But this will not come to pass unless you give heed to those deep and solemn views of the Divine government which we set forth as the doctrine of this discourse; namely, that not only shall every action of a man's life be called into account by the Judge at the last day, but hath an immediate effect in somewhat hindering or somewhat furthering the hope of his spiritual calling by the Everlasting Word; every vain, every false, every hypocritical, every dishonest act, goes to a present account as well as to a future one, and somewhat disqualifies you for receiving the engrafted word, which alone is able to save your soul. Therefore, stand still and consider. There are few, if any, who have not a hope of being yet called and converted by the grace of God; for which end ye have come hither this night to hear the ministry of the word. Now I tell you, upon our Lord's authority, that the word which I preach, however sweet unto your ears, and even joyful to your heart, cannot take root, where levity and laughter and gaiety and jollity hold the ascendant. It cannot bear fruit : and all your hearing, and all my preaching, cannot make it bear fruit; and Christ, whose is the fructifying Spirit, hath declared it will not bear fruit. You might as well expect the slender tendrils of the root of corn to pierce the rock and gather nourishment from the flint, as that the word of God will take root in you: you might as well expect the shallow
and untenacious stony soil, which hardly covers the seed, to shelter the exposed root from the scorching summer's heat, as that a heart fond of outward shows and appearances should imbed the seed of the word and afford it root sufficient to resist the temptations of this world. Oh no, brethren! such inconsistencies will not come together in the economy of Divine grace.
The Holy Spirit is not given in order to make sin and holiness meet together, but to expel sin and instate holiness. Ye must either serve Christ or Belial: ye cannot serve them both. And the first office of the Holy Spirit unto your souls must be to restrain these follies, and repress these levities, and overshadow these gaudy shows, and disgust you with their idle ostentations, and to kill within you the taste and love of these things, and beget the taste and love of things pure and honest and lovely and of good report, in order to prepare a soil in which the seed of the word may take deep root, and resist all the offences and attacks of Satan's power. Therefore give heed, and expect the Spirit to mortify these evil parts of your nature. Go not to indulge these, and think conversion will come notwithstanding : go not to run riot in these, and think the change will be the more remarkable. I do fear much that this appetite for extraordinary conversions worketh with fatal effect upon the unconverted, leading them to expect some such wonderful interference for their sake, as they read of in the magazine reports. But the common way of God's dealing with men, is to check them in their sins, and to move them with inward purposes of amendment, to bring his word home to their conscience,
and expect them to give it faith and love and obedience in the Spirit, and so to prune their wickedness away by his word, as that they shall bear much fruit and become his disciples. But if you carry on in your old ways and indulge your former delights, and bring the same volatile and excitable character into spiritual things, then you shall never make progress to the saving of your soul, or the glory of Christ, or the good of the church.

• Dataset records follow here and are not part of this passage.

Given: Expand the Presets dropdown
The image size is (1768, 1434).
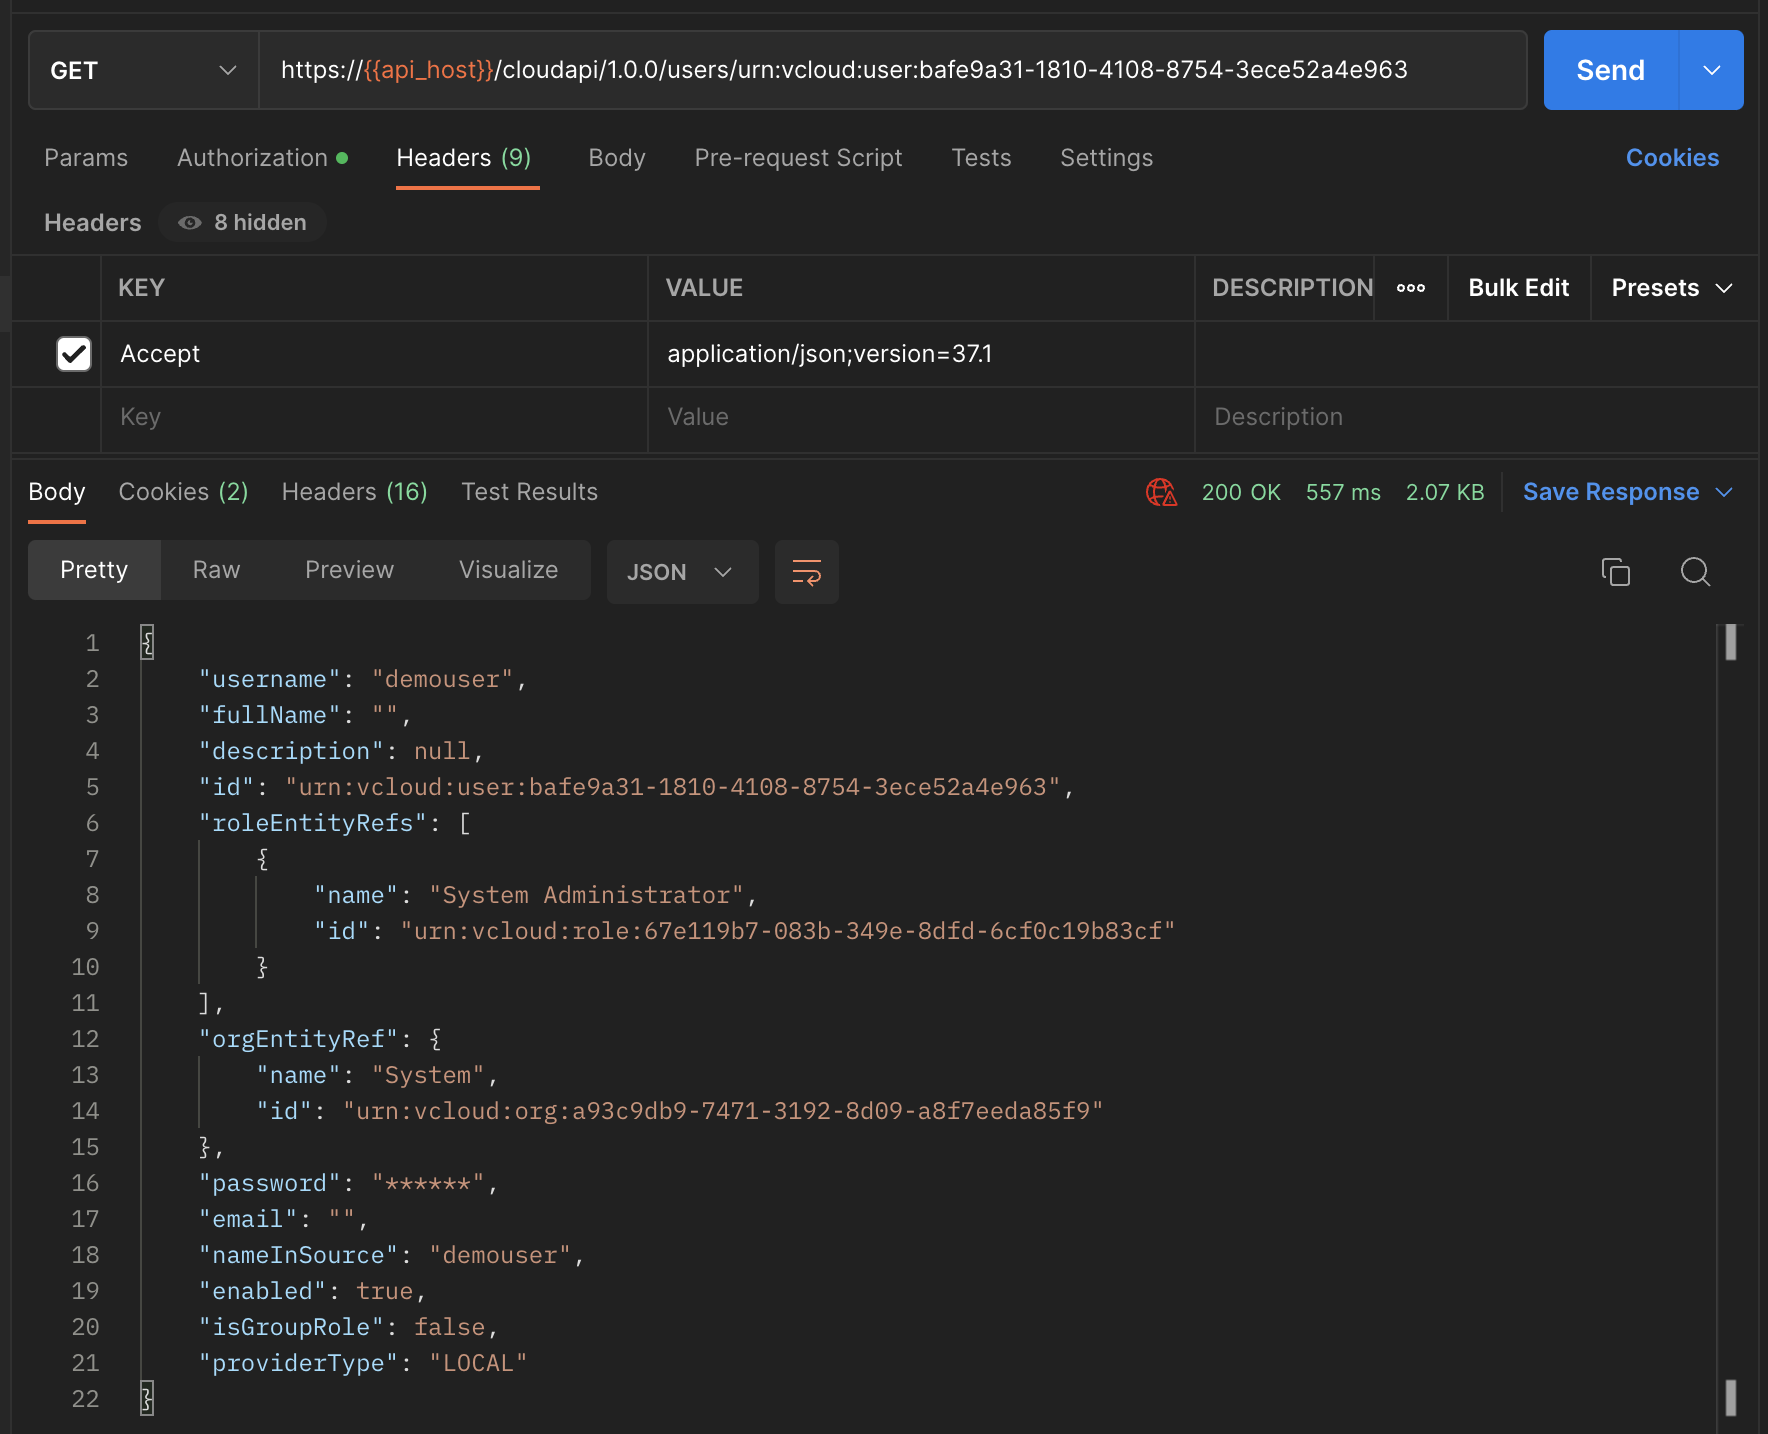Looking at the screenshot, I should click(x=1671, y=288).
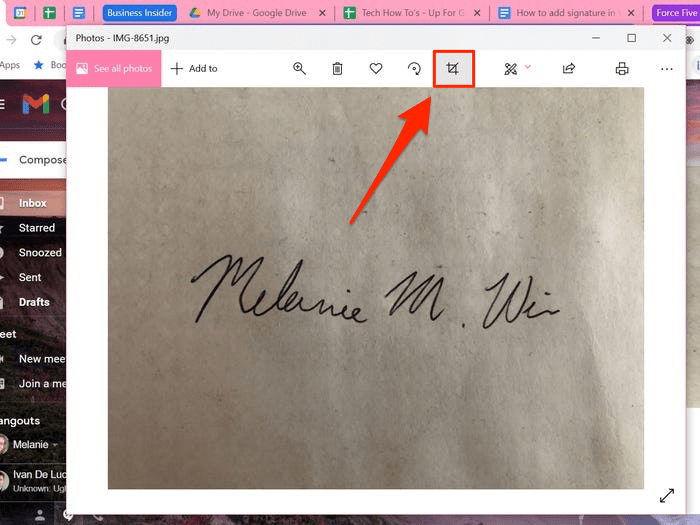
Task: Rotate the image with rotate icon
Action: tap(414, 69)
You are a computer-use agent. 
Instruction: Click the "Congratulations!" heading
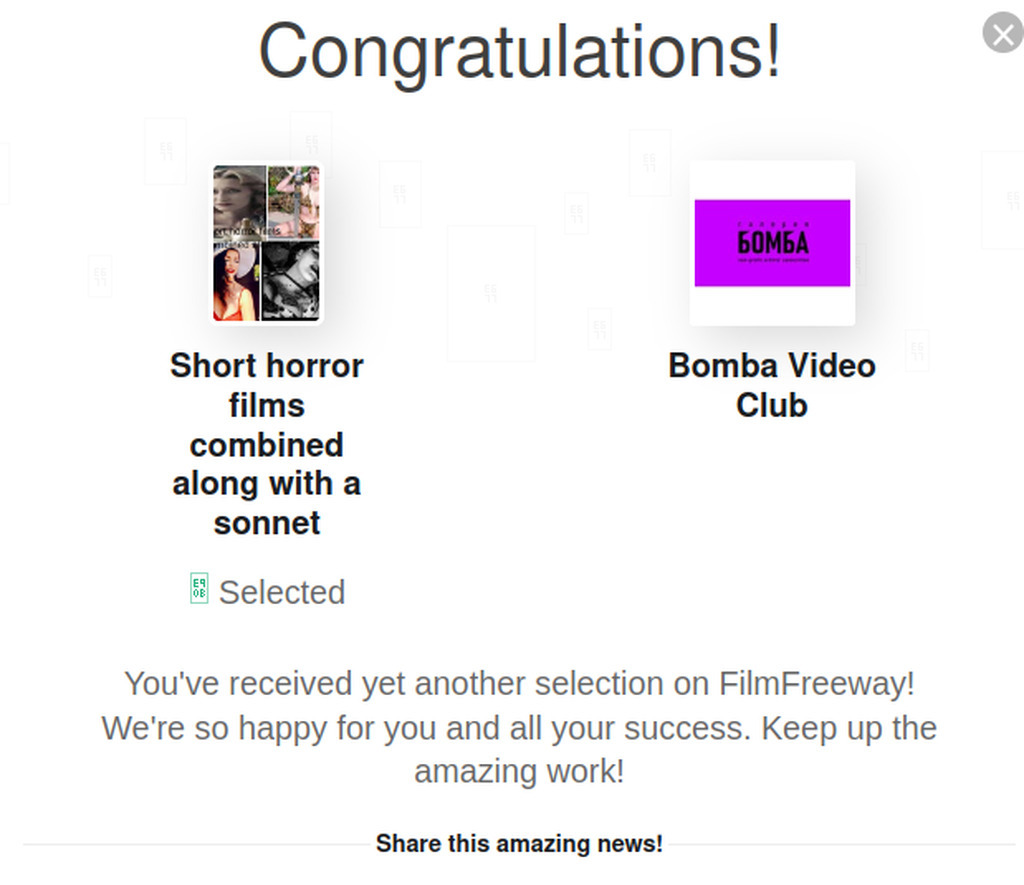(519, 49)
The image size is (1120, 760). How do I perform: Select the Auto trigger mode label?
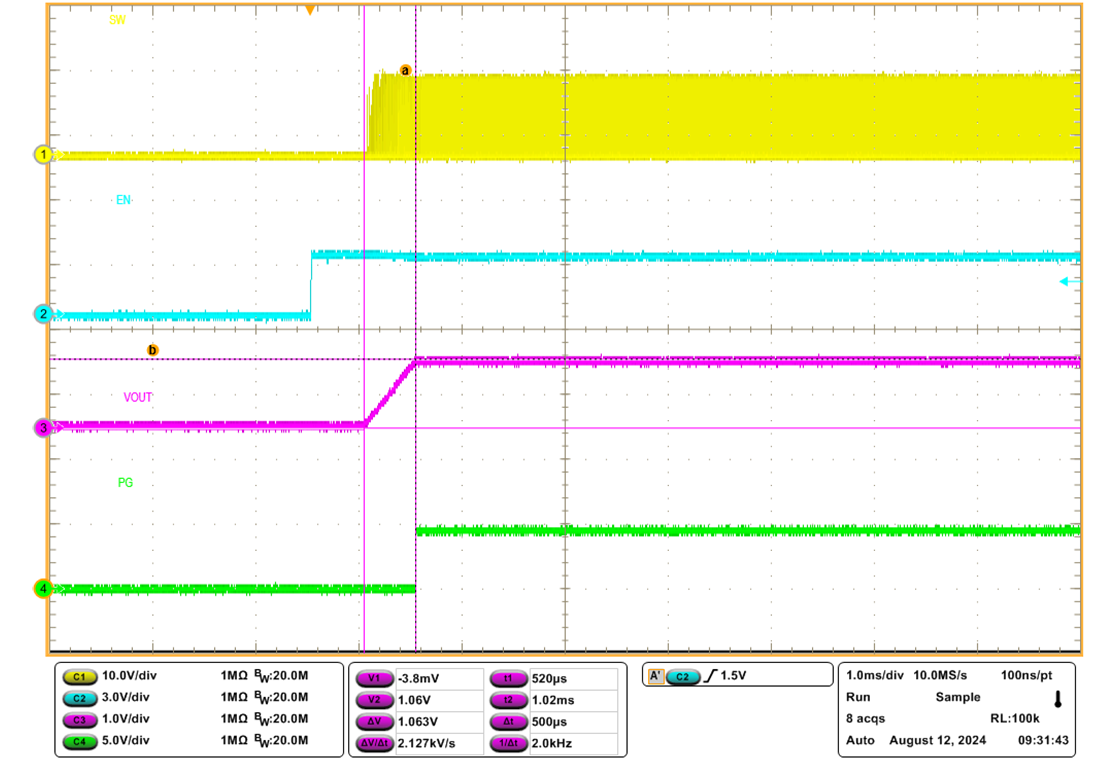858,740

And let me speak boldly the truth, and faithfully tell you, that there is too much latitude allowed to this flighty fluctuating disposition, in what they call the religious world. For my part, I know and will acknowledge no religious world. I know only the church and the world: but I know no religious world. You might as well speak of a bright darkness, or a bitter sweetness, or a righteous wickedness, as speak of a religious world. Yet so it is, we have such a name; aye, and we have such a thing; where, with devotedness to God's glory and the church's good, and a great mixture of excellent intentions of soul, there are present, at the same time, the love of show, the desire of popular applause, the love of large assemblies, hunger and thirst for excitement, idle and flourishing talk, vapouring and vaunting speeches, idolatry of one another, self-complacency, much more which belongeth not to the church of Christ, but is the staple commodity of the world. From which intermixture I augur no good.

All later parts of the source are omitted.